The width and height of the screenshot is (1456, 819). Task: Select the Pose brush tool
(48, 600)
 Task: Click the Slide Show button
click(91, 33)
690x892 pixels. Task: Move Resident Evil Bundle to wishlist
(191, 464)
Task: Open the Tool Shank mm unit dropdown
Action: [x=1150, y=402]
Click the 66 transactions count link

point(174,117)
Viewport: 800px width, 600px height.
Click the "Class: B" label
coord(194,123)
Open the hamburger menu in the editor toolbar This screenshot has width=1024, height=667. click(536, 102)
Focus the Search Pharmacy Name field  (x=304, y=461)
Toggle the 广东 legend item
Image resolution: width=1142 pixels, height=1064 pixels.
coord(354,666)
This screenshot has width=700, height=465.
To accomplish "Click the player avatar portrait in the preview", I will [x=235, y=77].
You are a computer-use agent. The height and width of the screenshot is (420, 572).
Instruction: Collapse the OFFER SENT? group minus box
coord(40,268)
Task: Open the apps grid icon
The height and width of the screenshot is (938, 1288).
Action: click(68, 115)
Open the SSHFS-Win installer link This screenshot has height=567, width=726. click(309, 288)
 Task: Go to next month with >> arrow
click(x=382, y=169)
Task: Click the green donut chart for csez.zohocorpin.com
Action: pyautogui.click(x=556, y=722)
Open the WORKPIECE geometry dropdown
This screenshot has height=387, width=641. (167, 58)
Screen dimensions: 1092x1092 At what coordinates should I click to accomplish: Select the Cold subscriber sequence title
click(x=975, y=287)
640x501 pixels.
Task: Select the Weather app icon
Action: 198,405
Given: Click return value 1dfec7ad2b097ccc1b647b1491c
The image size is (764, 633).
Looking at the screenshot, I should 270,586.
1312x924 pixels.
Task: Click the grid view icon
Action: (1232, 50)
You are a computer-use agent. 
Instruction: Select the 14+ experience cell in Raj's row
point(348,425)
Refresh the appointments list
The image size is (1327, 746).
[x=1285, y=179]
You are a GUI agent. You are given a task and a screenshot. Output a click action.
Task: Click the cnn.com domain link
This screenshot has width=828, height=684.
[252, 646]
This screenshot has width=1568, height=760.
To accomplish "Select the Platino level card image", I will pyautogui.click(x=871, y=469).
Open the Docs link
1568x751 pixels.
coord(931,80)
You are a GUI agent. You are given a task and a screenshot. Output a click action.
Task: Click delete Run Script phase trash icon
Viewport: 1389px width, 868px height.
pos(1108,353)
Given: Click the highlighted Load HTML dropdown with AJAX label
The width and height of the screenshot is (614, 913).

PROBLEM DESCRIPTION:
Count the lines of the records above that contain the word "icon", and reply with the number alone.

TASK ANSWER:
4